A massive bomb blast rocked Damascus yesterday as pressure mounted on the regime, with the world’s largest pan-Islamic bloc poised to suspend Syria over the unrelenting violence.
The US also accused Iran of setting up a pro-regime militia in Syria as Washington increasingly ties the conflict that is now in its 18th month to interference by long-time foe Tehran.
The rebel Free Syrian Army (FSA) claimed it was behind the bomb attack, which it said targeted a military meeting taking place near the hotel used by the UN observer mission in Syria.
“There was a huge explosion and a fireball, and soldiers were thrown to the ground by the blast,” a military officer at the scene said, adding that five people suffered burns or shrapnel wounds.
Damascus has been hit by several bomb blasts, including an attack last month that killed four of Syrian President Bashar al-Assad’s top security chiefs and was also claimed by the FSA.
Meanwhile, the Organisation of Islamic Cooperation (OIC), which represents 1.5 billion Muslims worldwide, was poised to suspend Syria at an emergency summit yesterday in a move opposed by Iran, a staunch ally of al-Assad’s increasingly embattled regime.
The move by the OIC is aimed at further isolating al-Assad’s regime over a conflict that activists say has now claimed more than 23,000 lives and has sent hundreds of thousands fleeing, but its effect is seen as largely symbolic.
Syria was suspended from the Arab League last year over its crackdown on the Arab Spring-inspired uprising that al-Assad has characterized as a plot by Western and rival Sunni powers to overthrow his Alawite-led regime.
Tensions have been simmering between Sunni-led Saudi Arabia and Shiite-dominated Iran as Syria has emerged as another arena for the longtime rivalry between the two regional heavyweights.
Iran’s archfoe the US on Tuesday accused Tehran of setting up a militia in Syria and urged it to stay out of the conflict.

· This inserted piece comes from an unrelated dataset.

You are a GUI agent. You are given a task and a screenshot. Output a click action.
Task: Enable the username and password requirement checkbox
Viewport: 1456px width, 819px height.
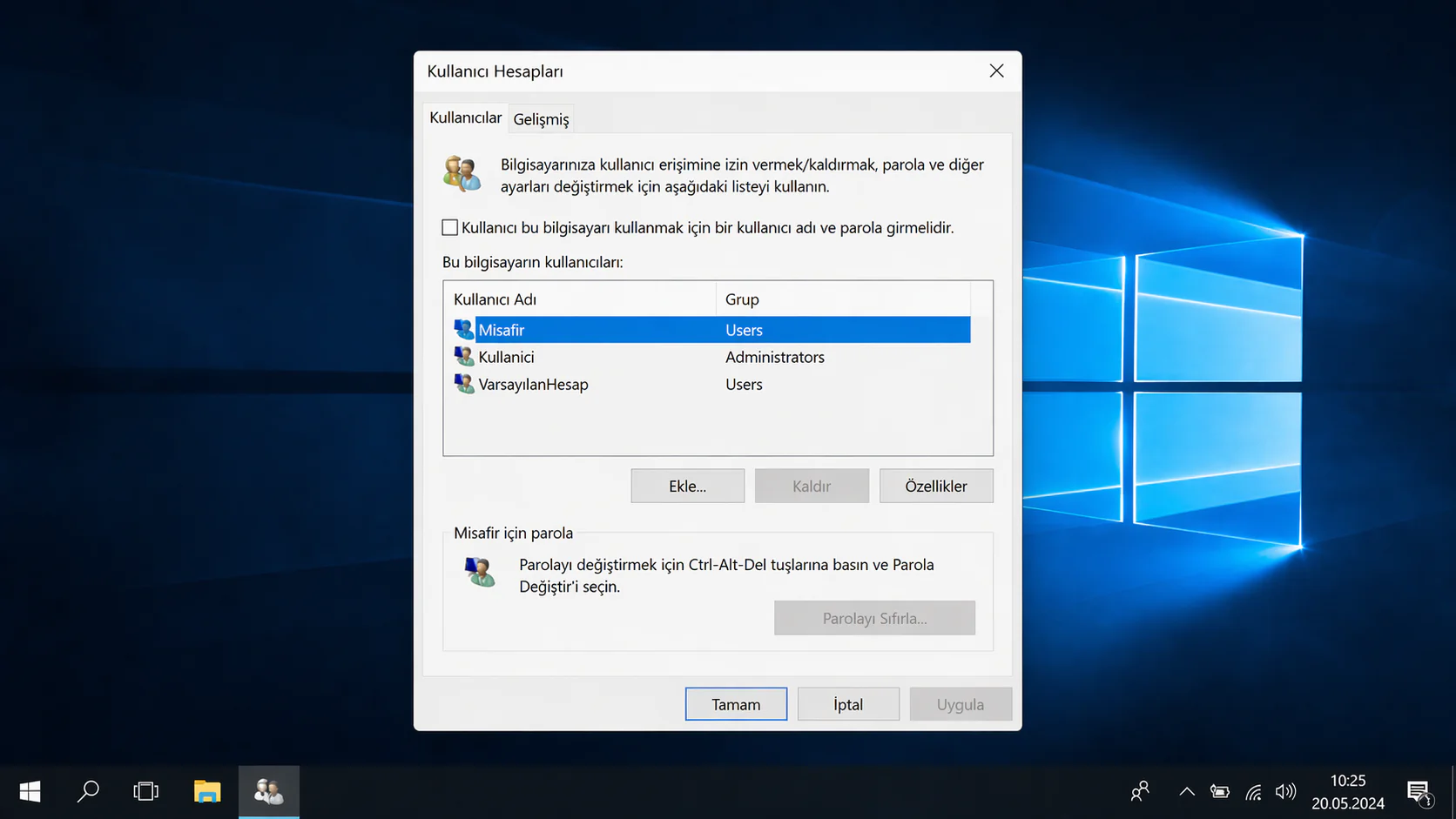(449, 226)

“It is obvious that Iran has been playing a larger role in Syria in many ways,” US Secretary of Defense Leon Panetta said at a press conference.
He said the US has evidence that Iran’s elite Revolutionary Guards were “trying to develop, trying to train a militia within Syria to be able to fight on behalf of the regime.”
“We are seeing a growing presence by Iran and that is of deep concern to us. We do not think that Iran ought to play that role at this moment in time, that’s dangerous ... It’s adding to the killing that’s going on in Syria,” he said.
Further undermining the regime, former Syrian prime minister Riad Hijab, the highest profile government figure to defect, said on Tuesday that the power structure in Syria was disintegrating.
“The Syrian regime only controls 30 percent of Syria’s territory. It has collapsed militarily, economically and morally,” Hijab told a press conference in Amman.
The US, which has imposed a raft of tough sanctions to try to force al-Assad’s departure, reacted by lifting an asset freeze imposed on Hijab in a move it said was aimed at encouraging similar defections.
Western policymakers hope a wave of defections would bring the collapse of the autocratic government, ending a conflict that seems to be in stalemate.